EXERCISE —
Copy out the records verbatim, everything from the line containing "will (x=815, y=25)." down to the line containing "will click(x=136, y=27).".

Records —
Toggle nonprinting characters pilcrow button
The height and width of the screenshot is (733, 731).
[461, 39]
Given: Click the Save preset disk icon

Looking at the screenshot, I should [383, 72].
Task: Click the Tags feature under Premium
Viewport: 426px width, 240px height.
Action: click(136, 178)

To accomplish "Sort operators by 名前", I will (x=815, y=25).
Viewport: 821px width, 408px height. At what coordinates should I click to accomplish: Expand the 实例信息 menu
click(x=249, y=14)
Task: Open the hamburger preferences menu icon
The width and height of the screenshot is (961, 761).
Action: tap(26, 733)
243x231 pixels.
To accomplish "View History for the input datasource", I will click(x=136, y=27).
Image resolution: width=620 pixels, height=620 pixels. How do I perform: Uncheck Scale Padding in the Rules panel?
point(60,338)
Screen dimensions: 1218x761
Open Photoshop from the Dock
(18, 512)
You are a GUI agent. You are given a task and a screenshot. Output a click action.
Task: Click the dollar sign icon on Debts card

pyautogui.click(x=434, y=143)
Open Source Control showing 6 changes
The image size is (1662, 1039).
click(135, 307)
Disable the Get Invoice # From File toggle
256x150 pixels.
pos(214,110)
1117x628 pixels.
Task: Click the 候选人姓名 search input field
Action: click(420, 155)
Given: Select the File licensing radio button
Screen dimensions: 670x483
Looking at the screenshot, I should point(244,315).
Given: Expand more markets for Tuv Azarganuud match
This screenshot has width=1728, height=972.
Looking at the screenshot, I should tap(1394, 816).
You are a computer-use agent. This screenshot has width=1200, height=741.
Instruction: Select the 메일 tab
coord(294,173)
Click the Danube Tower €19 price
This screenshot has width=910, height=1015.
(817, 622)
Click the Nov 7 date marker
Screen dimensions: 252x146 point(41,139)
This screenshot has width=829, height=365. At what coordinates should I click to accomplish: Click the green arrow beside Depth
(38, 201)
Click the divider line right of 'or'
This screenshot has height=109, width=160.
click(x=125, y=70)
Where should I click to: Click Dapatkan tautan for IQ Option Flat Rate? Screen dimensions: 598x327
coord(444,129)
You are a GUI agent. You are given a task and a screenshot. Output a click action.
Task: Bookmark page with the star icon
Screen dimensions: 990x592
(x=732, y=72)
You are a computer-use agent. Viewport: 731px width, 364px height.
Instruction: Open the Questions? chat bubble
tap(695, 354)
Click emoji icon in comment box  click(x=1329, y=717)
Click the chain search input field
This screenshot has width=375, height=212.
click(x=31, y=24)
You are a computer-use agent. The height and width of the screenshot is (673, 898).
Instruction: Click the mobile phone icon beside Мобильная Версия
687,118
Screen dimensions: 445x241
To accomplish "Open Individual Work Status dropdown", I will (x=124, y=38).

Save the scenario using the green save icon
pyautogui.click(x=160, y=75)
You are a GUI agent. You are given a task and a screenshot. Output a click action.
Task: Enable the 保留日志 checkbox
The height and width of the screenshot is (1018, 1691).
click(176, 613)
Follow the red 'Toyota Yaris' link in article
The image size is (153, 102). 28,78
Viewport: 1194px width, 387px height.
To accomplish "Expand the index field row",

OUTPUT OF THE EXERCISE —
To accomplish "Sort operators by 名前", I will (x=815, y=25).
Viewport: 821px width, 408px height. At what coordinates should I click to accomplish: Expand the 实例信息 menu
click(x=249, y=14)
Task: Open the hamburger preferences menu icon
The width and height of the screenshot is (961, 761).
Action: tap(26, 733)
243x231 pixels.
To accomplish "View History for the input datasource", I will click(x=136, y=27).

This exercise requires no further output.